Based on the principles of universal health care coverage, this study is planned to provide a continuum of care to cancer patients starting from detection, throughout the cancer trajectory, while receiving cancer-directed treatment and extending to end-of-life care. The research team has prior experience in establishing and functioning palliative care programs both at regional and national levels. Since PC provides the desired results when started early, preferably at the time of diagnosis, our model aims at timely initiation of care and integration of the model into the existing healthcare system, with an emphasis on primary care and community setting. Any public health interventions can be ethically challenged if activities cannot be sustained after the cessation of external funding [33]. A public health approach will be adopted to address sustainability throughout the planning, implementation, and evaluation of C3PaC (Fig. 4) [34, 35]. PC activities will be tagged alongside the existing community healthcare system to ensure ownership and continued program activities even after the cessation of the project [32].

Sustainability and scalability of the C3PAC model

Though the study area is selected based on purposive and convenient sampling based on the proximity to the study hospital, the results of this study would be applicable to the regions with similar health systems and socio-demographic backgrounds. The results will be disseminated and used for advocacy for comprehensive care for cancer patients at the district, state and national level.For sustainability strengthening of primary health care system will be done for PC and referral indicators (when to refer) will be provided to local HCP.

Strengths

Current literature is grossly deficient in terms of empirical research on effective and sustainable models of PC delivery in rural LMIC [5, 36]. The meager literature has been criticized for lack of precise transparent methodology, data collection, sampling, data analysis and ethical review [5, 19]. To the best of our understanding and knowledge, this will be the first comprehensive evidence-based model of community based PC in rural North India.
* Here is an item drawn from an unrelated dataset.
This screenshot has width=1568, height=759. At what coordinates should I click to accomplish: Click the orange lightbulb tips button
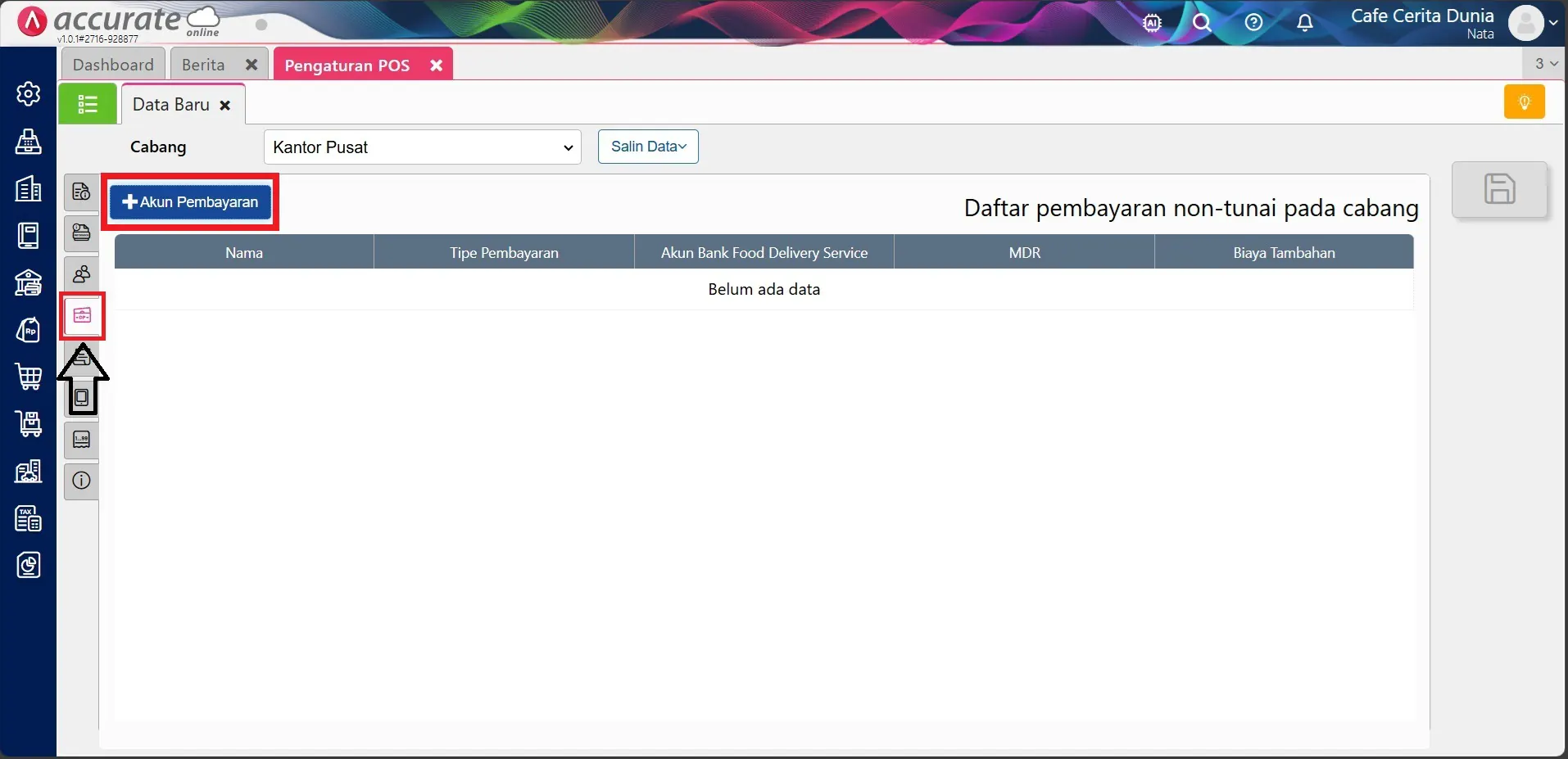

Our model is unique in that it aims to (1) meet the unaddressed PC needs in the community (2) facilitate early referral of diagnosed cases to cancer care centers for comprehensive management (3) empower healthcare functionaries working in the community in providing comprehensive home-based PC. The collaborative design and coordinated approach will help caregivers and healthcare professionals in implementing palliative regimens in different sociocultural settings and context. It will help policy makers in informed decision making and help them in understanding the challenges in end of life cancer care.
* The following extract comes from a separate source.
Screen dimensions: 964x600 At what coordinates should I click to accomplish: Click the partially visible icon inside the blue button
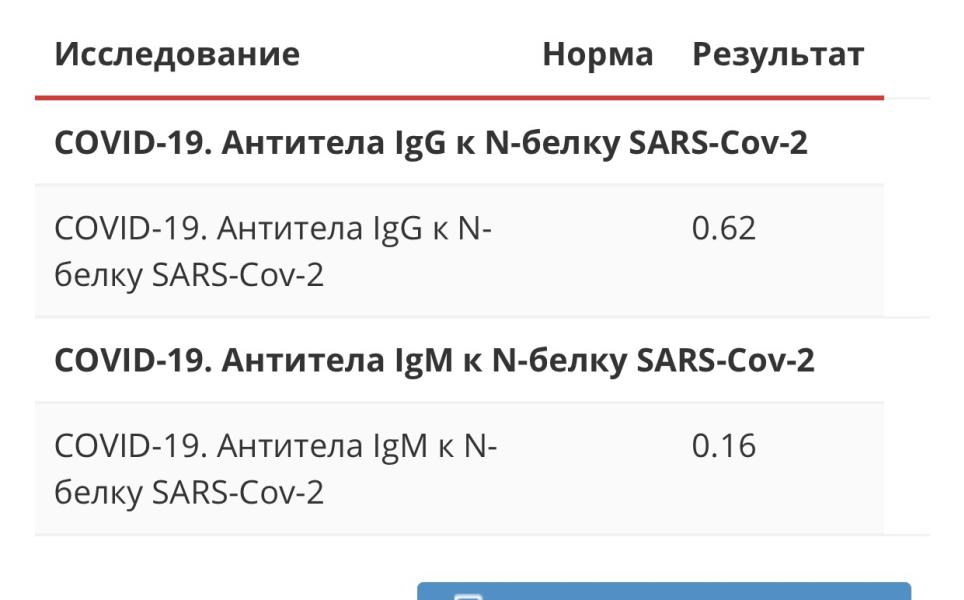[467, 596]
Anticipated operational difficulties

The scope of PC extends beyond cancer to other chronic life-limiting illnesses. Such a wide definition of the PC population may be impractical, to begin with especially in resource-limited settings [37]. Loss to follow-up due to death or inability to respond to the outcome measures due to cognitive impairment or declining health is common in longitudinal PC studies [25]. This may lead to inadequate statistical power and will be taken into account while calculating sample size [38]. Though challenging, effort will be made to time outcome measures to balance the loss of data due to attrition while allowing sufficient time for the service model to have its effect [39]. The reason for attrition will be systematically analysed, classified (Attrition due to death illness, or Attrition at random), and recorded [24, 40]. Proxy measures will be recorded for patients unable to report themselves [38, 40].